96 Tears (Drawing #1)

Artist (American, born 1950)
Datec. 1978
MediumPen, crayon, pencil on paper
Dimensions8 1/2 × 14 in. (21.6 × 35.6 cm)
ClassificationsDrawing
Object numberUAC6421
Description"Drawing a #1 was the idea for the wooden piece (96 Tears/Don't Take the Train Coming Down the Track). It was a fast sketch trying to capture stillness and movement at the same time. " Mary Preston 5-18-22

Artist Statement
Shadows interest me. I used to keep large blank sheets of paper up on the wall in my first studio in the Forsythe Building; the expressway went by my windows at eye level. The sun or light would dance around on the wall. I would chart the path of the sun by making tears in the paper that stuck out and up so shadows were created throughout the day. The shadows varied depending on the season. I started drawing only the shadows. The grids grew from shadow watching.

I was trying to work off grids that could represent just the moment of seeing and then the idea that things move on mathematically. Also that things exist before we see them and then move on out of our sight. I wasn’t thinking about the grid in terms of positive and negative numbers but more like a flock of birds that build from one, gather their numbers, swoop through the air and disappear.

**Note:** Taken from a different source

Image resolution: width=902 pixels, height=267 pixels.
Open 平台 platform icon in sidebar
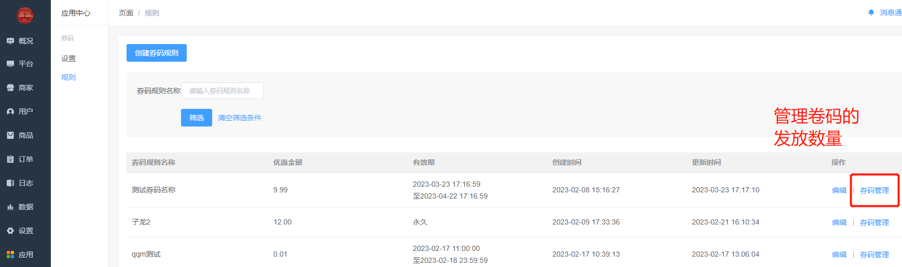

While I worked I didn’t stick to one thought. Some of the thoughts were private, some thoughts were spiritual, some thoughts were about people and circumstances. I would also attend to the look of the work, the color, shapes, texture, voice, action. I used different types of paper from a variety of sources including a dumpster behind an office building nearby. I would sketch on paper bags, blueprints, scrap paper, and really enjoyed working on watercolor paper because I could sand it to soften the feel. When I worked with wood, I would sand until it felt correct/done. I had a mental visual plan for most of the work I did with wood. I would sketch ideas and shapes and keep working until I knew the dimensions of the finished area and the quantity of the parts that had to be whittled into shapes like propellors or corkscrews. The wooden pieces started on paper.